New single‐trace side‐channel attacks on a specific class of Elgamal cryptosystem

The so‐called N − 1 attack is one of the most important order‐2 element attacks, as it requires a non‐adaptive chosen ciphertext which is considered as a more realistic attack model compared to adaptive chosen ciphertext scenario. To protect the implementation against N − 1 attack, several literatures propose the simplest solution, i.e. ‘block the special message N − 1 ’. In this study, the authors conduct an in‐depth research on the N − 1 attack based on the SMA and Montgomery ladder (ML) algorithms.

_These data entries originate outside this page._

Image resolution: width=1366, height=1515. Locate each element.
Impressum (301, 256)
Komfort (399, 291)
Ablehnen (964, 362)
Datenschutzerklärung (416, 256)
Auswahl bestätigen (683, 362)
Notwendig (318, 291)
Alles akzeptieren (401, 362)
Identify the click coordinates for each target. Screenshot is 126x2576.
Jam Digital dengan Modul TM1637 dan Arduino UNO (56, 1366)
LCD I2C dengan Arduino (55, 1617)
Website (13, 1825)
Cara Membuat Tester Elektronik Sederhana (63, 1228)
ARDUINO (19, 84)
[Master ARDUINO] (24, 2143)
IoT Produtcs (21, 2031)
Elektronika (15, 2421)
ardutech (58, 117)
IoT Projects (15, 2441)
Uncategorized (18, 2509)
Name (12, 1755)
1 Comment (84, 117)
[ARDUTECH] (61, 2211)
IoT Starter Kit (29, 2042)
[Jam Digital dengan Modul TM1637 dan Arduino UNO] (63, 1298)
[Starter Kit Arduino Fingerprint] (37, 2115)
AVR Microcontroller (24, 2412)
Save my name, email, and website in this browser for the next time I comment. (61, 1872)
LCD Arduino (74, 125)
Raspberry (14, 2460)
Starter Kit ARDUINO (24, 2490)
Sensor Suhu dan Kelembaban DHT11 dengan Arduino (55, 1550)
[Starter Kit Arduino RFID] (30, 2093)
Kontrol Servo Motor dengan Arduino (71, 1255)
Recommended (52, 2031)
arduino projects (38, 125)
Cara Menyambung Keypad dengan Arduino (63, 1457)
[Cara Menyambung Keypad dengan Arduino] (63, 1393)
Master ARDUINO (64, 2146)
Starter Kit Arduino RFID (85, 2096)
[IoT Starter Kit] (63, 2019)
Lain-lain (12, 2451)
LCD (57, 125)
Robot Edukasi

They show that despite the unaccepted ciphertext N − 1 countermeasure, other types of N − 1 attacks are applicable to specific classes of Elgamal cryptosystems. They propose new chosen‐message power‐analysis attacks with order‐4 elements which utilise a chosen ciphertext c such that c 2 = − 1 mod p where p is the prime number used as a modulus in Elgamal. Such a ciphertext can be found simply when p ≡ 1 mod 4 . They demonstrate that ML and SMA algorithms are subjected to the new N − 1 ‐type attack by utilising a different ciphertext. They implement the proposed attacks on the TARGET Board of the ChipWhisperer CW1173 and the proposed experiments validate the feasibility and effectiveness of the attacks by using only a single power trace.